Bayan Cha konuşmayı bitirdikten sonra öğrenciler tonla soru sormaya başlamıştı.

Gözüm sürekli Taehyung ve Seulgi'ye kayıyordu. Onlara dalmışken birden Dongmin burnuma hafifçe dokundu.

"Gözlerinle yedin onları resmen."

"Saçmalama." derken bir tane patlattım omzuna.

Bayan Cha, yarına kadar imzalatmamız gereken formları bize dağıttıktan sonra konferans salonundan çıktı.

Taehyung ve Seulgi önümüzden yürüyorlardı, üstüne üstlük bir de el ele tutuşuyorlardı.

Ben onlara bakarken elimde bir sıcaklık hissettim, dönüp baktım, Dongmin'di.

Bana gülümsedi. Anlık bir hareketle Seulgi ve Taehyung'un önüne geçtik.

Taehyung

Rosé'ye dokunması öyle sinirimi bozmuştu ki, Seulgi'nin elini oldukça fazla sıkmıştım.

"Taehyung elim! Taehyung canım acıyor! Taehyung!"

Rosé ve Dongmin görebileceğim seviyeden uzaklaştığında Seulgi'yi duyabilmiştim.

"Ne istiyorsun?"

"Elimin haline bak! Neredeyse kıracaktın."

"Affedersin Seulgi." dedim bıkkınlıkla. Eli kızarmamıştı bile. Drama Queen!

Rosé

Şoförle beraber Lisa'yı evine bırakıyorduk. Lisa sürekli geziyle ilgili konuşuyordu.

"Gelmelisin Park Chaeyoung, gideceğimiz yer Bukchon Hanok köyü. Temiz havaya ihtiyacımız var. Harika bir yer! Okuyorum, dinle.

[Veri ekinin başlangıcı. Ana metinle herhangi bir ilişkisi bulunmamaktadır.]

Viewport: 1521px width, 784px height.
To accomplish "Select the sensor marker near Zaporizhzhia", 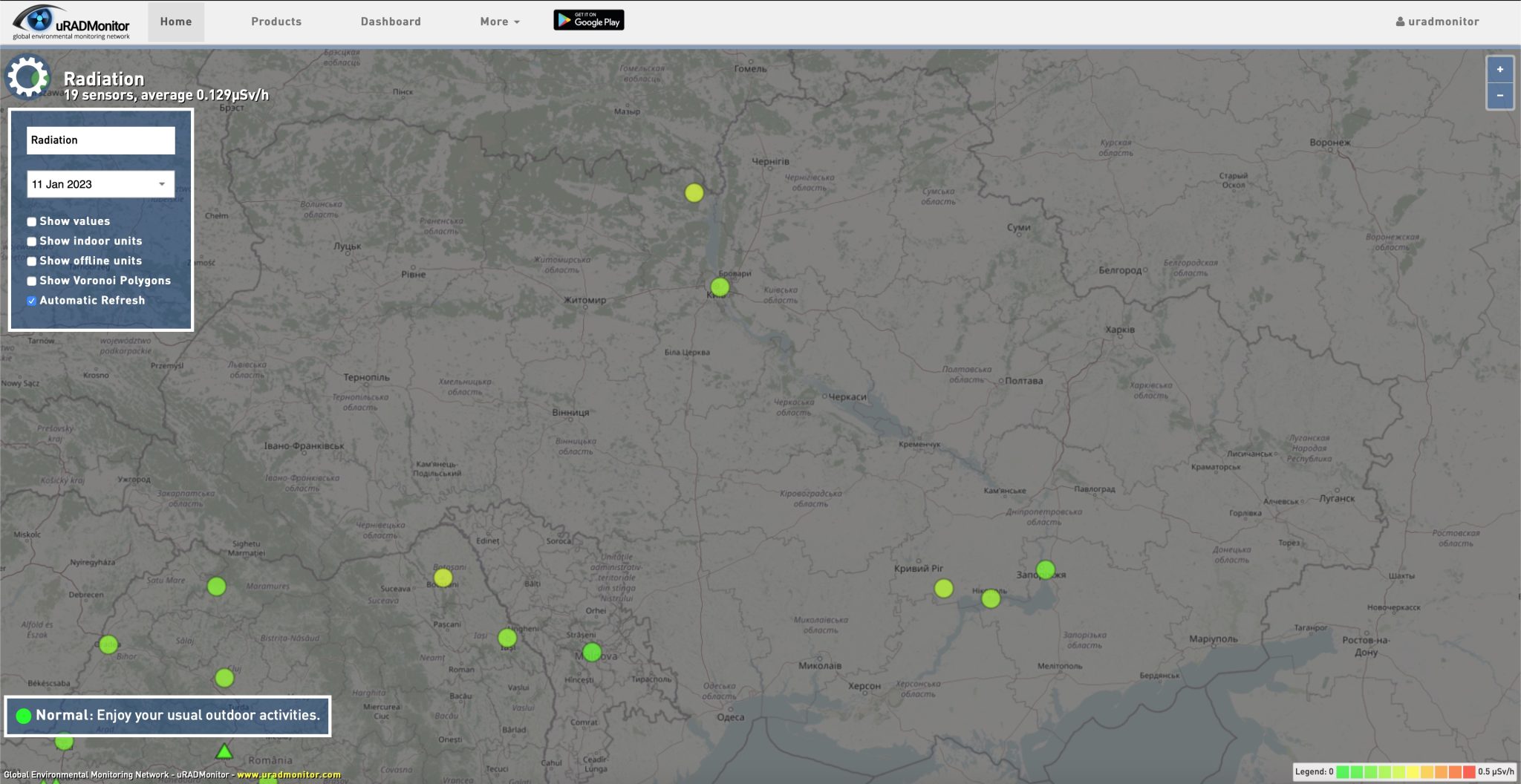I will coord(1046,568).
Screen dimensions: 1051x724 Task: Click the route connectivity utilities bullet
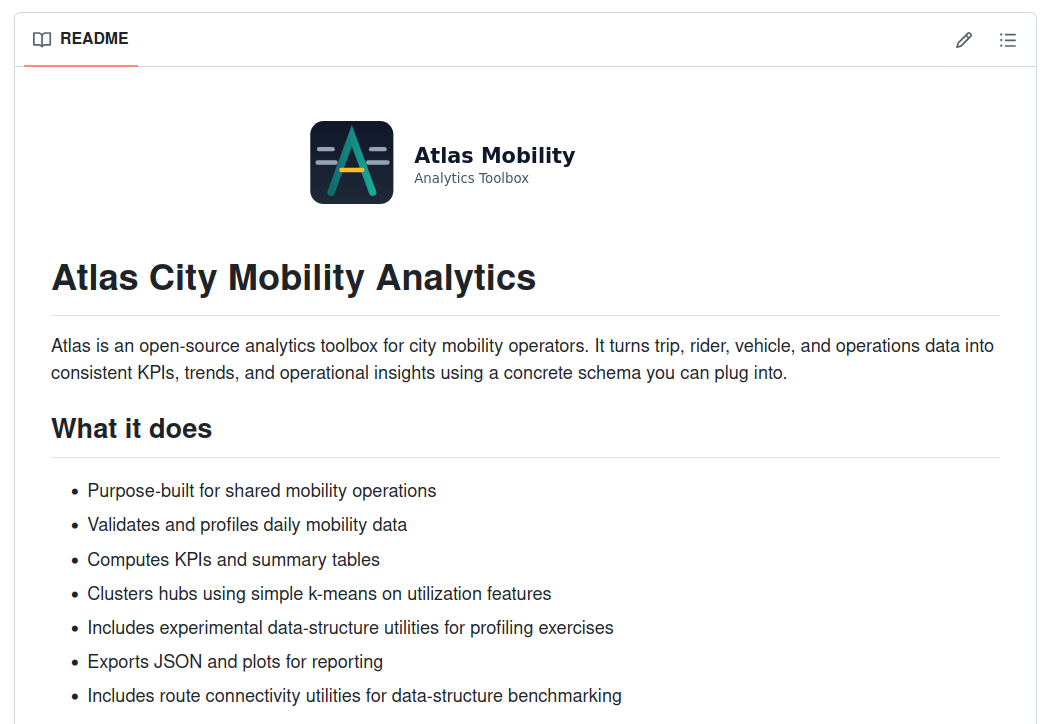pyautogui.click(x=354, y=696)
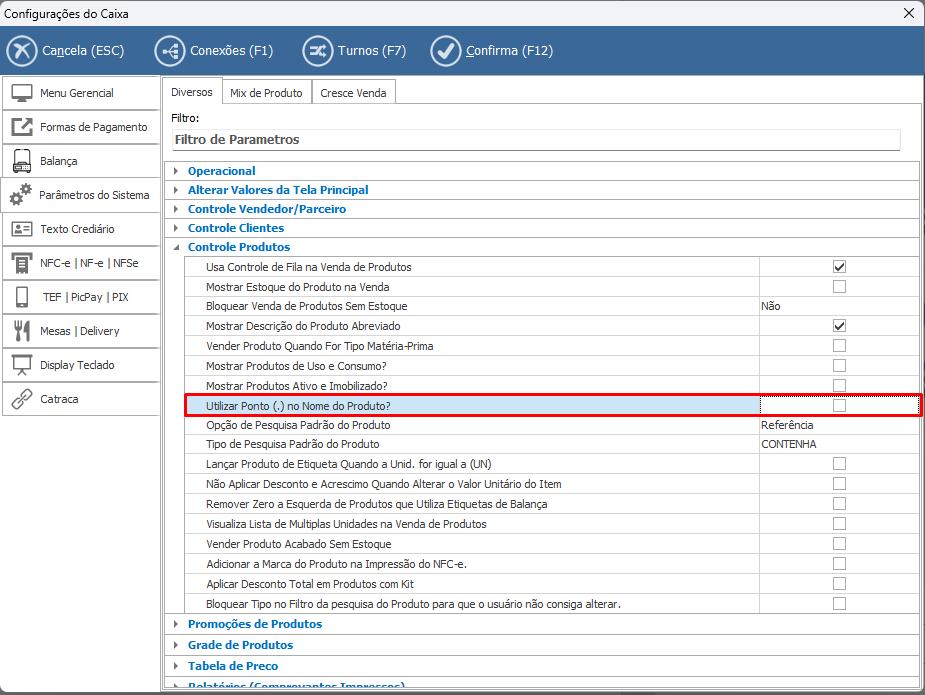Click the Confirma (F12) checkmark icon

445,50

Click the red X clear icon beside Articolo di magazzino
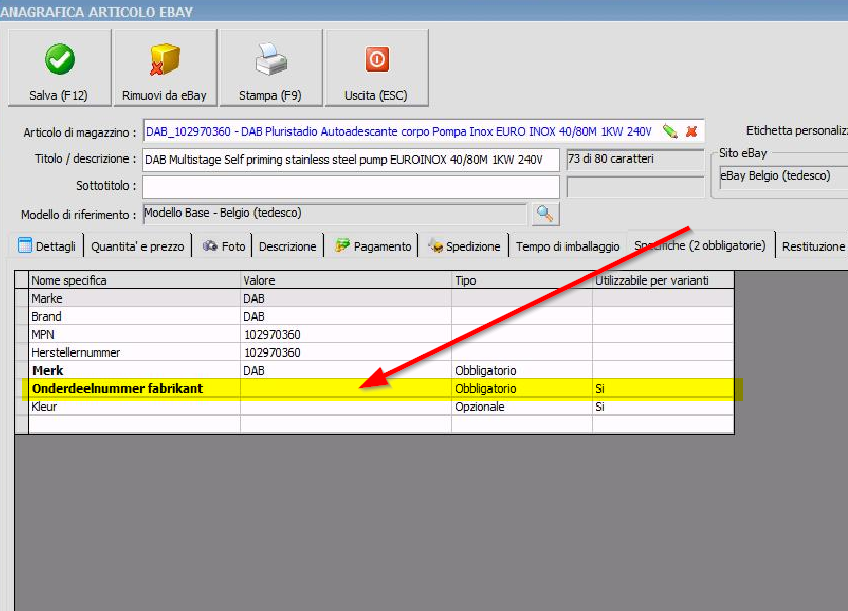(x=691, y=132)
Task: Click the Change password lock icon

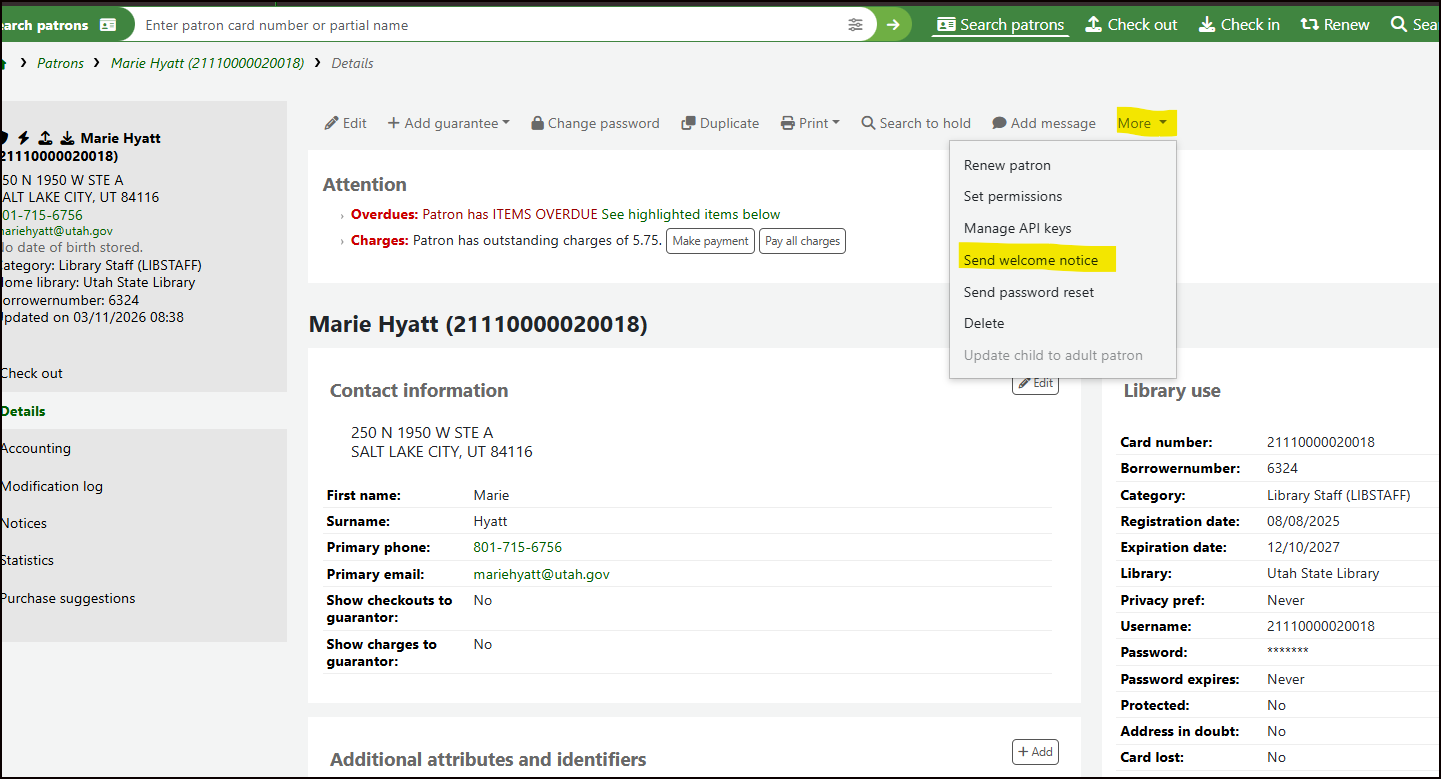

Seoul şehri içinde yer alan köy, aslında Joseon Hanedanlığı sırasında kurulmuş, 6 asır öncesinden kalmış olmasına rağmen çok iyi korunmuş bir köy. Köyde klasik dar sokaklar ve geleneksel tek katlı evler bulunuyor. Bunun yanı sıra buğday değirmenleri, modern hayvan bakım evleri, ahırlar, geleneksel restoranlar, pansiyonlar, kültür merkezi ve çay evleri bulunmaktadır. Efsaneye göre, bir dolunay vakti eğer Yangdong Nehri'nin üzerindeki tahta köprüye gidersen sevdiğin kişiyle dudakların mühürlenirmiş!